*Work item*: Would you set down the whole listing again exactly as it appears?

*Supplied entries*:

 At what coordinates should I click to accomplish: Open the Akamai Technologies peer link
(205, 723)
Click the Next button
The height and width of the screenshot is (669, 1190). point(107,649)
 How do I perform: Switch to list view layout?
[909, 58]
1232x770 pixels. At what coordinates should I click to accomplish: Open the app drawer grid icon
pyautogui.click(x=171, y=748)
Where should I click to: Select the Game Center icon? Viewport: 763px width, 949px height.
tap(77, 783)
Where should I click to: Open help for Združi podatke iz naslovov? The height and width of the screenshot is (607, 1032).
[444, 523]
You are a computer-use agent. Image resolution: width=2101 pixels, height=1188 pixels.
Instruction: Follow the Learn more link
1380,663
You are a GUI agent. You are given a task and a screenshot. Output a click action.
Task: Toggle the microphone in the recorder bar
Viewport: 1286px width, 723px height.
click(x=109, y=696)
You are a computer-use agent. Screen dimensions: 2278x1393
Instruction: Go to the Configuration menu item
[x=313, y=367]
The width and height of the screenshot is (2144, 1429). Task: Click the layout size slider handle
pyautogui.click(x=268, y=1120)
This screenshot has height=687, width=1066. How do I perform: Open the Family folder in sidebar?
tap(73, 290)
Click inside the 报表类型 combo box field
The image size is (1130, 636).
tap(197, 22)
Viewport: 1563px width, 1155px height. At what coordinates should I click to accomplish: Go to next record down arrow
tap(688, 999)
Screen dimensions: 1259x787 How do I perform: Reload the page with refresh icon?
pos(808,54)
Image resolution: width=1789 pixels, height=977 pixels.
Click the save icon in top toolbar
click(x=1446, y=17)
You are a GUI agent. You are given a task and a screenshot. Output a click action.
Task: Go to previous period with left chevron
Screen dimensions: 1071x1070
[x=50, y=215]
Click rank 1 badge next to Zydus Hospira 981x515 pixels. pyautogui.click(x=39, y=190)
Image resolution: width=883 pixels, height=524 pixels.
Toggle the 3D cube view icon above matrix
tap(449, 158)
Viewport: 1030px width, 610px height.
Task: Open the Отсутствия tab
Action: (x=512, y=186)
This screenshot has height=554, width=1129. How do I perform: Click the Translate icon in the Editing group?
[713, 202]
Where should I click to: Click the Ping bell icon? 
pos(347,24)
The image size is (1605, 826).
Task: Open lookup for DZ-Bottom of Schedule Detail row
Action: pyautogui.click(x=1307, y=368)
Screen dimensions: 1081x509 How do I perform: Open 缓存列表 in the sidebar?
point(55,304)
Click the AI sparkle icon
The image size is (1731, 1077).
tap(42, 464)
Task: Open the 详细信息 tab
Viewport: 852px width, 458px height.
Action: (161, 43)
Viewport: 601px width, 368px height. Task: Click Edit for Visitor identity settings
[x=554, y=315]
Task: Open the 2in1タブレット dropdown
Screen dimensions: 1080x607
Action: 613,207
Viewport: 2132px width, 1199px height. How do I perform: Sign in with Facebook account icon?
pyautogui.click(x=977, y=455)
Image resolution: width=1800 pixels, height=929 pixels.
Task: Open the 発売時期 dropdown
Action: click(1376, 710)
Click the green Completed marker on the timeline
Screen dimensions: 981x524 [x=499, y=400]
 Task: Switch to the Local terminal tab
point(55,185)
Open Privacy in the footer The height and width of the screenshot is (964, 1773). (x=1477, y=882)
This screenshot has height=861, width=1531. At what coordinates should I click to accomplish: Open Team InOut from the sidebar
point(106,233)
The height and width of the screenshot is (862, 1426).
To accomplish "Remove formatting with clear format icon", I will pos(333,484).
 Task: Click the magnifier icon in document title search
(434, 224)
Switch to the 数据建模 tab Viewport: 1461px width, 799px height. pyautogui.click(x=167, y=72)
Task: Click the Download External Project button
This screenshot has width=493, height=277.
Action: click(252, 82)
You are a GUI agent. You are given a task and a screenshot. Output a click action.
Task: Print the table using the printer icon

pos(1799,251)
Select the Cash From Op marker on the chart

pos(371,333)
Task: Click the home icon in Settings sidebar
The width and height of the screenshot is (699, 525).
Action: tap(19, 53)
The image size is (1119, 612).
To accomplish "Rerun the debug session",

*Task response*:
 At what coordinates should I click to accomplish: Open the Akamai Technologies peer link
(205, 723)
Click the Next button
The height and width of the screenshot is (669, 1190). point(107,649)
 How do I perform: Switch to list view layout?
[909, 58]
1232x770 pixels. At what coordinates should I click to accomplish: Open the app drawer grid icon
pyautogui.click(x=171, y=748)
Where should I click to: Select the Game Center icon? Viewport: 763px width, 949px height.
tap(77, 783)
Where should I click to: Open help for Združi podatke iz naslovov? The height and width of the screenshot is (607, 1032).
[444, 523]
You are a computer-use agent. Image resolution: width=2101 pixels, height=1188 pixels.
Instruction: Follow the Learn more link
1380,663
You are a GUI agent. You are given a task and a screenshot. Output a click action.
Task: Toggle the microphone in the recorder bar
Viewport: 1286px width, 723px height.
click(x=109, y=696)
You are a computer-use agent. Screen dimensions: 2278x1393
Instruction: Go to the Configuration menu item
[x=313, y=367]
The width and height of the screenshot is (2144, 1429). Task: Click the layout size slider handle
pyautogui.click(x=268, y=1120)
This screenshot has height=687, width=1066. How do I perform: Open the Family folder in sidebar?
tap(73, 290)
Click inside the 报表类型 combo box field
The image size is (1130, 636).
tap(197, 22)
Viewport: 1563px width, 1155px height. At what coordinates should I click to accomplish: Go to next record down arrow
tap(688, 999)
Screen dimensions: 1259x787 How do I perform: Reload the page with refresh icon?
pos(808,54)
Image resolution: width=1789 pixels, height=977 pixels.
Click the save icon in top toolbar
click(x=1446, y=17)
You are a GUI agent. You are given a task and a screenshot. Output a click action.
Task: Go to previous period with left chevron
Screen dimensions: 1071x1070
[x=50, y=215]
Click rank 1 badge next to Zydus Hospira 981x515 pixels. pyautogui.click(x=39, y=190)
Image resolution: width=883 pixels, height=524 pixels.
Toggle the 3D cube view icon above matrix
tap(449, 158)
Viewport: 1030px width, 610px height.
Task: Open the Отсутствия tab
Action: (x=512, y=186)
This screenshot has height=554, width=1129. How do I perform: Click the Translate icon in the Editing group?
[713, 202]
Where should I click to: Click the Ping bell icon? 
pos(347,24)
The image size is (1605, 826).
Task: Open lookup for DZ-Bottom of Schedule Detail row
Action: pyautogui.click(x=1307, y=368)
Screen dimensions: 1081x509 How do I perform: Open 缓存列表 in the sidebar?
point(55,304)
Click the AI sparkle icon
The image size is (1731, 1077).
tap(42, 464)
Task: Open the 详细信息 tab
Viewport: 852px width, 458px height.
Action: (161, 43)
Viewport: 601px width, 368px height. Task: Click Edit for Visitor identity settings
[x=554, y=315]
Task: Open the 2in1タブレット dropdown
Screen dimensions: 1080x607
Action: 613,207
Viewport: 2132px width, 1199px height. How do I perform: Sign in with Facebook account icon?
pyautogui.click(x=977, y=455)
Image resolution: width=1800 pixels, height=929 pixels.
Task: Open the 発売時期 dropdown
Action: click(1376, 710)
Click the green Completed marker on the timeline
Screen dimensions: 981x524 [x=499, y=400]
 Task: Switch to the Local terminal tab
point(55,185)
Open Privacy in the footer The height and width of the screenshot is (964, 1773). (x=1477, y=882)
This screenshot has height=861, width=1531. At what coordinates should I click to accomplish: Open Team InOut from the sidebar
point(106,233)
The height and width of the screenshot is (862, 1426).
To accomplish "Remove formatting with clear format icon", I will pos(333,484).
 Task: Click the magnifier icon in document title search
(434, 224)
Switch to the 数据建模 tab Viewport: 1461px width, 799px height. pyautogui.click(x=167, y=72)
Task: Click the Download External Project button
This screenshot has width=493, height=277.
Action: click(252, 82)
You are a GUI agent. You are given a task and a screenshot. Output a click action.
Task: Print the table using the printer icon

pos(1799,251)
Select the Cash From Op marker on the chart

pos(371,333)
Task: Click the home icon in Settings sidebar
The width and height of the screenshot is (699, 525).
Action: tap(19, 53)
The image size is (1119, 612).
To accomplish "Rerun the debug session",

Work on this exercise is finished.